XPC or cross process communication is a way for OSX and iOS processes to communicate with one another and share information. One use for this is to elevate privileges using a daemon who listens as a XPC service. While Apple has released a coding guideline it is all to often ignored or incorrectly implemented in third-party applications. One striking example of this is the Privileged Helper Tool.
In this talk I am going to dive into what a Privileged Helper Tool is and why you should care about it. I will show the viewers how to locate these on an OSX computer and walk through the reverse engineering steps needed to identify if the service is vulnerable. We will then set up communications via Objective-C to deliver a privilege escalation attack. I will be showcasing twenty plus vulnerabilities in at least five products. All tooling and code will be released with the talk!
Hi I am Tyler and I work for the Cisco Talos vulnerability research team. I have been working on OSX research for the past three years and thoroughly enjoy all things operating systems related.
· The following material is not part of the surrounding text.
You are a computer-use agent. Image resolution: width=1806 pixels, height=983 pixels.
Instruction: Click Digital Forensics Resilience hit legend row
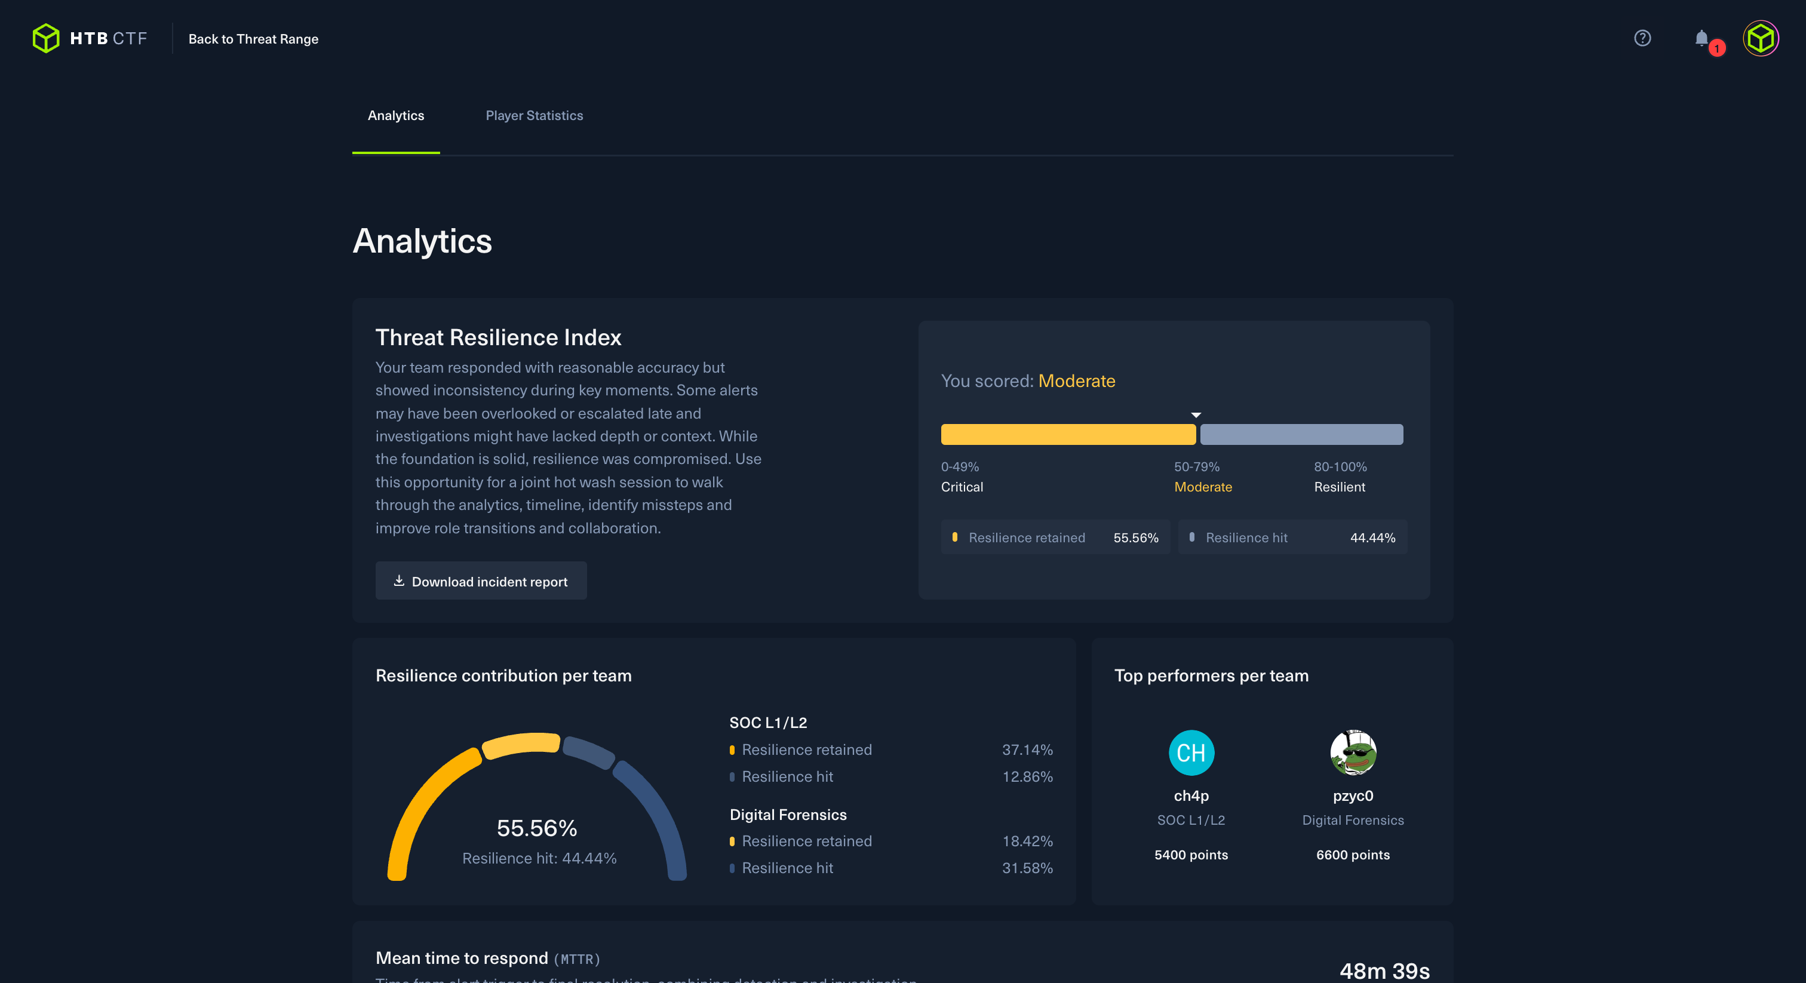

I have released vulnerabilities in large amounts of software including a few large impact ones inside of iOS and OSX (CVE-2016-4631, CVE-2016-4637) as well as many others. Since then I have shifted my focus inside of the OSX kernel and brought some new ideas to an old attack surface. I have a passion for learning and make an effort to follow all the latest research inside of the OSX space. I would love to discuss more with you so if you see me around please stop to chat!